(ARTICLE):
Council unveils plan for tackling the climate

Buckinghamshire Council today formally approved its strategy for addressing the climate change crisis within the county.

The Climate Change and Air Quality Strategy is the council’s blueprint for how to tackle climate change and improve air quality within Buckinghamshire. The aim is to make Buckinghamshire as a whole, carbon neutral or net-zero in terms of carbon emissions by 2050 and to ensure that concentrations of air pollutants are at safe levels across the county. The strategy will also see the council reduce its carbon emissions by 75% by 2030, on the way to achieving net-zero no later than 2050.

The strategy sets out what the council will do and how it will work with partners and residents to achieve its aims. It has been developed, in part, using feedback from a public survey carried out in 2020 and other engagement work which showed overwhelming support for the council's proposed approach to tackling climate change. This includes nature-based proposals such as tree and hedgerow planting and rewilding initiatives as well as the expansion of vehicle charging infrastructure and encouraging greener housing developments and home heating options.

(TASK PROMPT): Please write out the passage of the climate strategy article starting at "The Climate Change and" and ending at "later than 2050.", word for word.

(DATASET EXTRACT):
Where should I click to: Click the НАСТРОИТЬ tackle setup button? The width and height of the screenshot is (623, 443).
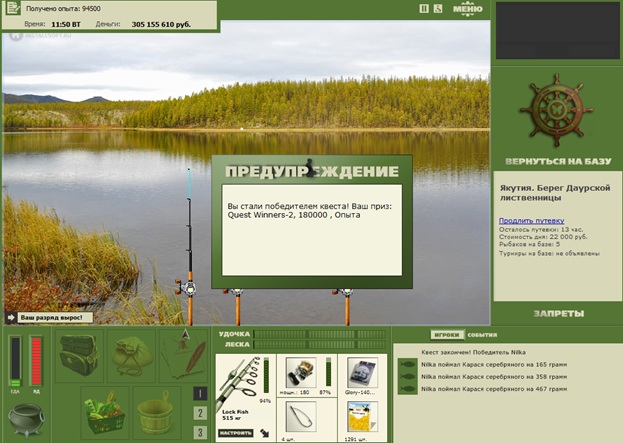(x=235, y=433)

(ANSWER TO THIS PROBLEM):
The Climate Change and Air Quality Strategy is the council’s blueprint for how to tackle climate change and improve air quality within Buckinghamshire. The aim is to make Buckinghamshire as a whole, carbon neutral or net-zero in terms of carbon emissions by 2050 and to ensure that concentrations of air pollutants are at safe levels across the county. The strategy will also see the council reduce its carbon emissions by 75% by 2030, on the way to achieving net-zero no later than 2050.